# Segment Bowls



## woodsofourlives (Apr 30, 2010)

Here are tow of my Brain -art bowls The first is Purpleheart,walnut and maple. the second is Walnut, maple. both have banding.


----------



## OLDMAN5050 (Apr 30, 2010)

all I CAN SAY IS WOW. SURE WISH YOU WAS CLOSER SO I COULD VISIT AND LEARN..DAVID


----------



## glen r (Apr 30, 2010)

Double WOW, that is some beautiful work.


----------



## jbostian (Apr 30, 2010)

Amazing work!

Jamie


----------



## Mark (Apr 30, 2010)

That second one really grabs me. Very Nicely Done...


----------



## seamus7227 (Apr 30, 2010)

Yeah, what everyone else is saying, WOW!


----------



## markgum (Apr 30, 2010)

excellant


----------



## Jmhoff10500 (Apr 30, 2010)

Do i hear a Quadruple WOW???


----------



## Toni (Apr 30, 2010)

GORGEOUS!! They were turned WOW


----------



## Jim15 (Apr 30, 2010)

Awesome bowls, great work.


----------



## greggas (Apr 30, 2010)

### Material:
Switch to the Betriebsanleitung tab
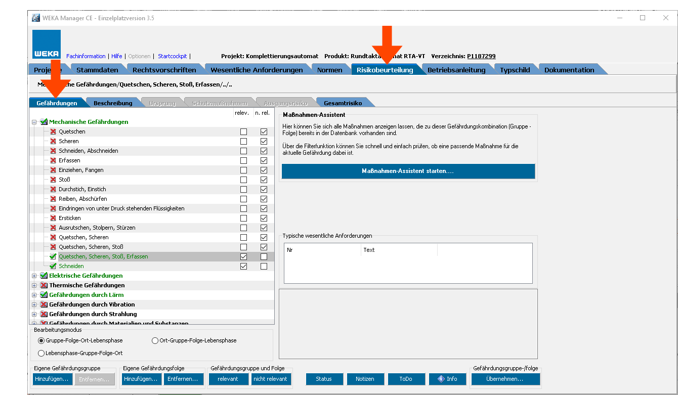 456,70
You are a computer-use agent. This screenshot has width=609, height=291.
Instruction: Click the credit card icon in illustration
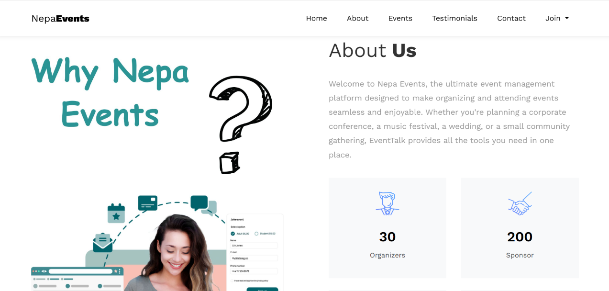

### Problem set:
[1] According to the segment bowls thread, why does OLDMAN5050 wish woodsofourlives were closer? Answer in one to three sentences.
[2] Carry on the segment bowls thread from the point where it stops.
The data has no connection to the segment bowls thread.

### Answers to the tasks:
[1] OLDMAN5050, signing as David, wishes woodsofourlives were closer so that a visit would be possible, allowing a chance to learn.

[2]
Nicely done Al, must have taken quite a bit of time.  Do you turn many segmented bowls ?


----------



## woodsofourlives (Apr 30, 2010)

Thanks everyone . I learned from Kevin Neely look at his website.


----------



## jocat54 (Apr 30, 2010)

Don't know what comes after quadruple but here it is WOW!


----------



## Papa mark (Apr 30, 2010)

Great looking bowls, good job. Very impressed.


----------



## turnaround (May 1, 2010)

Yea, what he said + 1.


----------



## Mrs Rojo22 (May 6, 2010)

Beautiful!

Robin


----------



## Rfturner (May 10, 2010)

Those are amazing looking and gave me a great idea for pen blank


----------



## PaulDoug (May 10, 2010)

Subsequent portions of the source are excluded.